_The task_: The response should hold each line from the entries below where "Given" is found.

_Source information_:
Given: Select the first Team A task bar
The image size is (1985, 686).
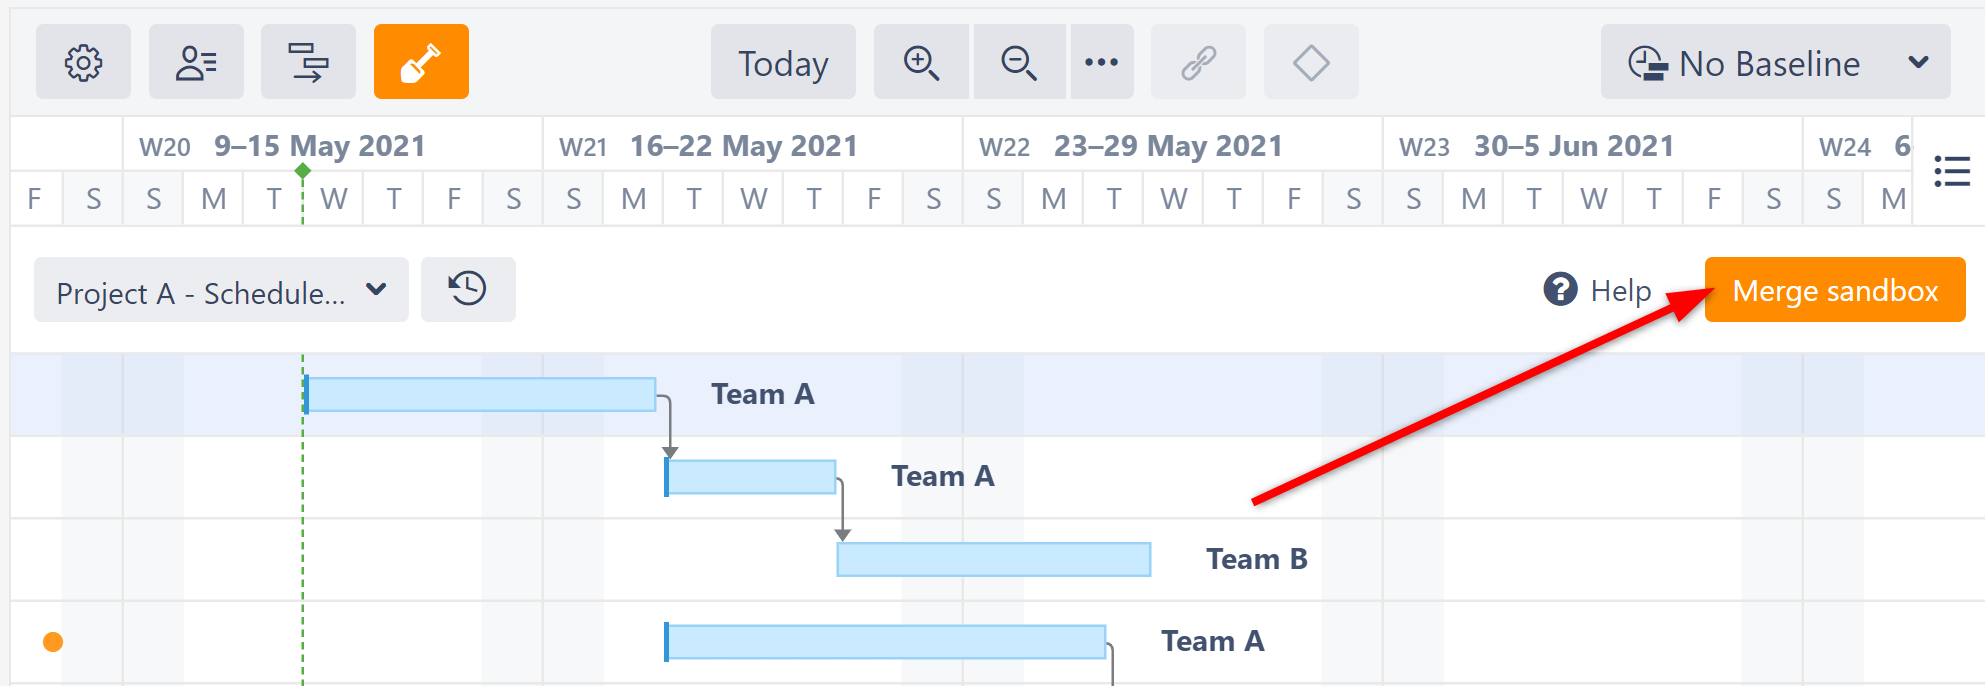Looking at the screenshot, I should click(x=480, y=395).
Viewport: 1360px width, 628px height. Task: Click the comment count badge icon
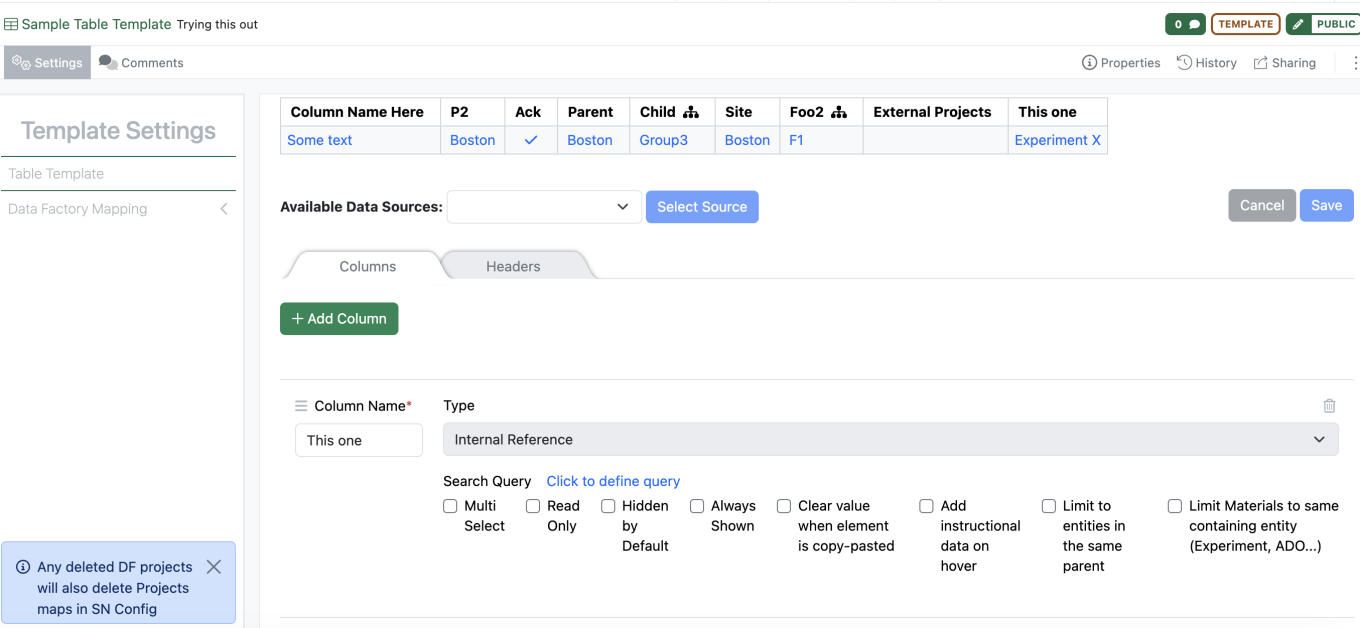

==

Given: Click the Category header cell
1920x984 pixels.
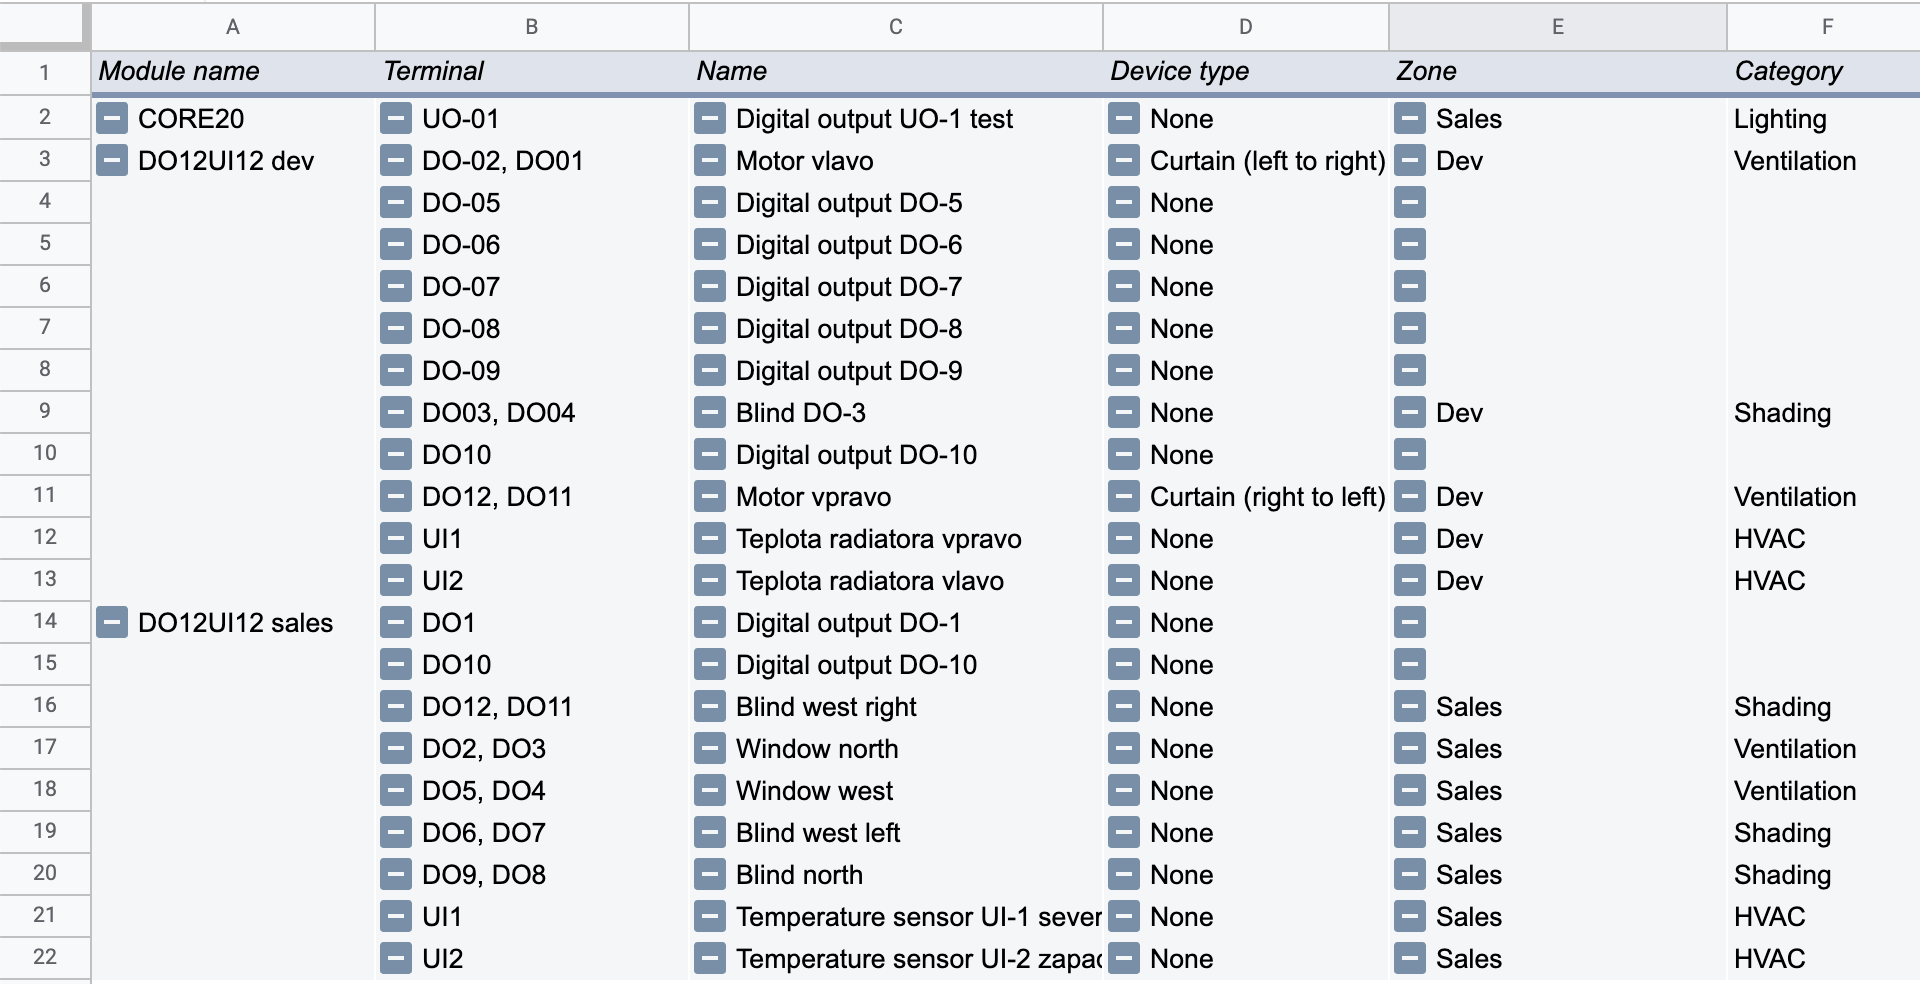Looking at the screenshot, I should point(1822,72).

_Response to the task_:
Given: Select the first Team A task bar
Given: Click the Category header cell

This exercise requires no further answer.